NVIDIA DGL containers were built on top of optimized deep learning framework containers and packaged DGL, PyTorch, CUDA libraries, RAPIDS components, profiling tools, and related GNN acceleration pieces. NVIDIA’s overview describes DGL as a framework-agnostic Python package for deep learning on graphs and positions the container as an integrated GPU environment for large and heterogeneous graph neural network work.

Current status

The key current-state detail is deprecation. NVIDIA’s 25.08 DGL release page states that DGL containers stop being supported after the 25.08 release and points users to the NVIDIA PyG container for continued accelerated GNN workloads. The 25.10 DGL page says no DGL container exists for that release.

This page should therefore answer old DGL questions without making DGL look like the forward path. For new GNN work in NVIDIA’s current stack, route readers toward PyG, cuGraph, PyTorch, and the PhysicsNeMo DGL-to-PyG migration guidance.

What the latest supported DGL container contained

The 25.08 DGL page describes a container containing DGL 2.4, RAPIDS 25.06, and WholeGraph 24.08 with NVSHMEM support. It also highlights NVSHMEM support for distributed feature scatter and a synthetic graph generation tool for arbitrary-size graphs with node and edge tabular features.

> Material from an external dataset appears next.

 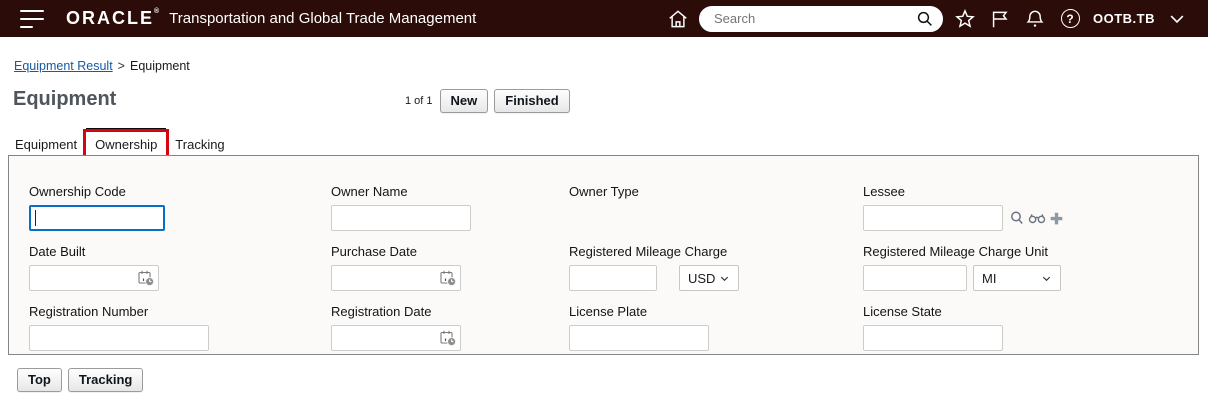 I want to click on chevron-down-icon, so click(x=1177, y=19).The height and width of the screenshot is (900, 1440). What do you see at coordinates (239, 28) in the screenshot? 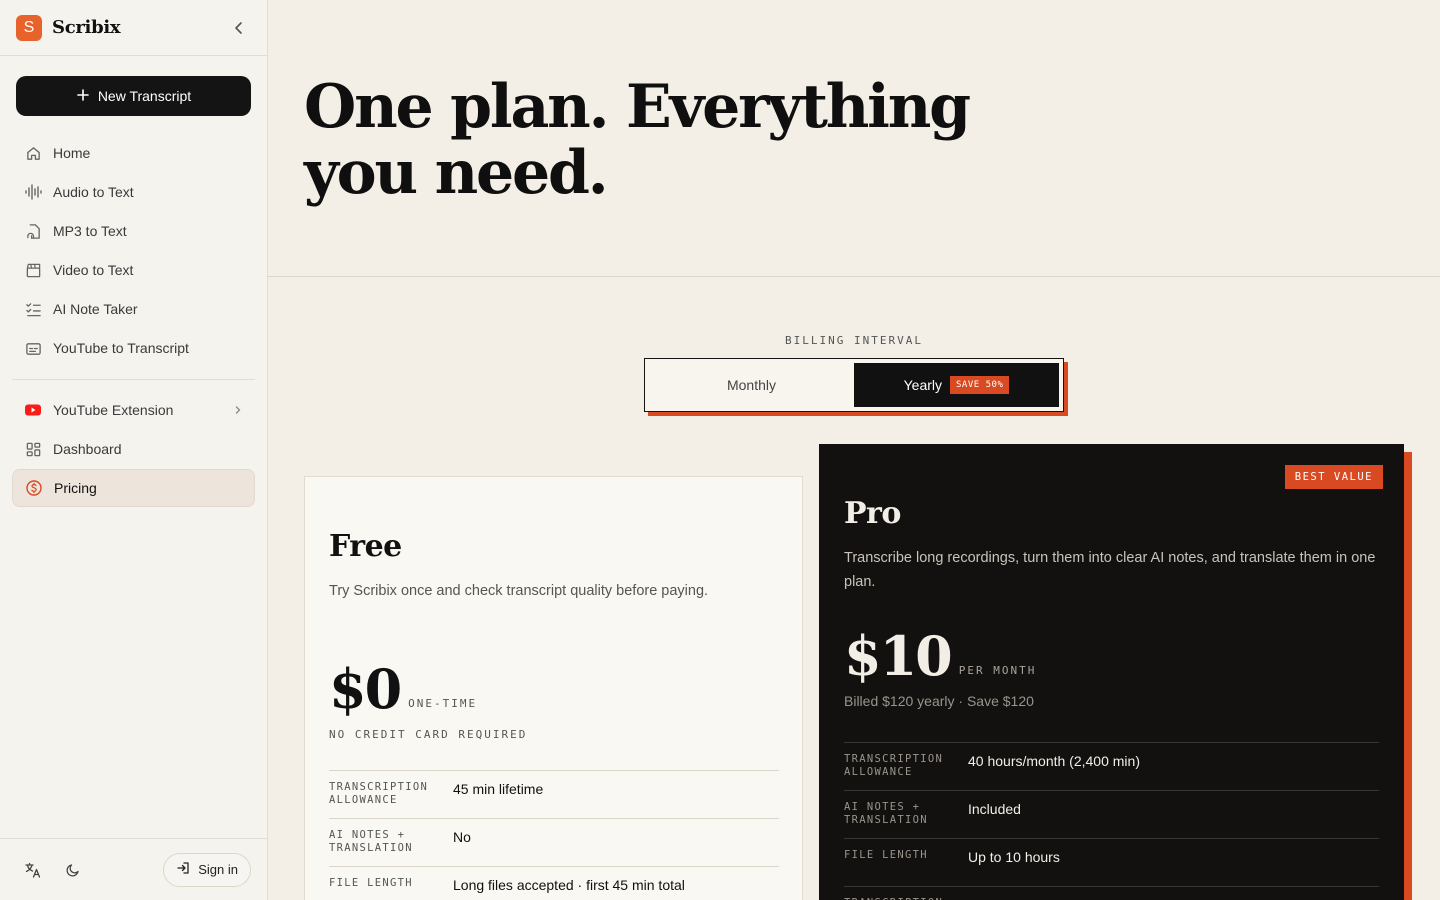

Earlier DGL release notes show the role this container family played: integrated CUDA, cuDNN, NCCL, TensorRT, DALI, HPC-X, OpenMPI, GDRCopy, and related tooling for accelerated graph neural network development. Those historical details are useful for compatibility lookup, but new wiki coverage should not expand DGL into multiple version pages.

Connections

  • PyG - NVIDIA’s recommended forward path for accelerated graph neural network workloads.
  • PyTorch - DGL containers were built on optimized PyTorch containers, and PyG uses PyTorch directly.
  • cuGraph - RAPIDS graph backend and PyG storage/sampling integration point.
  • NVIDIA-RAPIDS - DGL 25.08 bundled RAPIDS and WholeGraph-related graph acceleration pieces.
  • NVIDIA-Optimized-Frameworks - parent documentation surface for NVIDIA framework containers and release notes.
  • NGC - container distribution path for NVIDIA optimized framework images.
  • PhysicsNeMo - current PhysicsNeMo docs document migration from DGL graph objects to PyG graph objects.
  • NVSHMEM and NCCL - multi-GPU communication libraries relevant to distributed graph workloads.

Source Excerpts

  • NVIDIA DGL overview describes DGL as a Python package for deep learning on graphs and the container as a GPU-accelerated integrated environment.
  • DGL 25.08 notes mark the DGL container line as ending after 25.08 and recommend the NVIDIA PyG container for continued GNN workloads.
  • DGL 25.10 notes state that no DGL container is available for that DLFW release.